También habló de los cuentos de hadas: «Sobre la famosa crueldad de los cuentos de hadas –que, por cierto, no fueron escritos para niños, sino que obedecen a una tradición oral, afortunadamente recogida por los hermanos Grimm, Perrault y Andersen, y en España, donde tanta falta hacía, por el gran Antonio Almodóvar, llamado “el tercer hermano Grimm”–, me estremece pensar y saber que se mutilan, bajo pretextos inanes de corrección política más o menos oportunos, y que unas manos depredadoras, imaginando tal vez que ser niño significa ser idiota, convierten verdadera joyas literarias en relatos no sólo mortalmente aburridos, sino, además, necios. ¿Y aún nos preguntamos por qué los niños leen poco? Yo recuerdo aquellos días en Sitges, hace años, cuando algunas tardes de otoño venía a mi casa un tropel de niños y, junto al fuego –como está mandado–, oían embelesados repetir por enésima vez las palabras mágicas: “Érase una vez…” Y habían dejado la televisión para escucharlas.»

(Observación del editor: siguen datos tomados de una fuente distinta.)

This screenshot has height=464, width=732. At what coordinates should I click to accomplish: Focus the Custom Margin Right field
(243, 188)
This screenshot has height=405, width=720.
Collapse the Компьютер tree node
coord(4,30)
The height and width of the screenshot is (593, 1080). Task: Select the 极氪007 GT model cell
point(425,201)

Para finalizar con estos párrafos: «Con ello sólo quiero decir que aquella lucecita azul, aquel virus, no me abandonó nunca. Cuando Alicia, por fin, atravesó el cristal del espejo y se encontró no sólo con su mundo de maravillas, sino consigo misma, no tuvo necesidad de consultar ningún folleto explicativo. Se lo inventó, como la música de papá.
Ahora, tras estas deshilvanadas palabras, ojalá haya logrado trasmitirles algo de mi alegría, mi gratitud por la distinción que aquí me trae. Y me permito hacerles un ruego: si en algún momento tropiezan con una historia, o con alguna de las criaturas que trasmiten mis libros, por favor créanselas. Créanselas porque me las he inventado.
Muchas gracias.»
Tras decir esto el lugar se llenó de los aplausos de los asistentes, desde el Rey hasta la Ministra, todos la felicitaron con ese gesto su labor a la literatura. Para concluir confieso que me quedo con esta frase: “El que no inventa, no vive” que la autora se inspiró en una frase de San Juan.